Computational Science Asked on October 23, 2021
In my simulations I am using dense matrix-vector multiplications and 2D-fft transformations quite often, for matrix sizes of 8kx8k and up. Hence, I assume that using a GPU is beneficial for speeding up my code.
The problem is, though, that my development PC does not have an external GPU, and does not support the addition of one. Buying a new PC for development which can support a GPU is currently not possible. Therefore, my current approach is to use ArrayFire, which allows to switch the backend depending on the library I link, and thereby allowing me to write and run code on the CPU for testing, but still making it possible to switch to CUDA/OpenCL during production.
Nevertheless, I was wondering if there are other, maybe better alternatives? I looked at kokkos, for example, but there I would have to write my own wrapper for FFTs.
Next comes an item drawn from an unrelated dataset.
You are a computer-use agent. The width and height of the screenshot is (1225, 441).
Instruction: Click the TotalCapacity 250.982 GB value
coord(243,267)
Or should I rather switch to a completely different approach for solving those problems?
Edit: The code was written in C++, thus I’d like to avoid having to switch to other languages.
ArrayFire has a C++ API as well as a Python API. You can switch between several backends including CPU, CUDA, and OpenCL. It will also handle memory movement and kernel fusion for you. An example:
/*******************************************************
* Copyright (c) 2014, ArrayFire
* All rights reserved.
*
* This file is distributed under 3-clause BSD license.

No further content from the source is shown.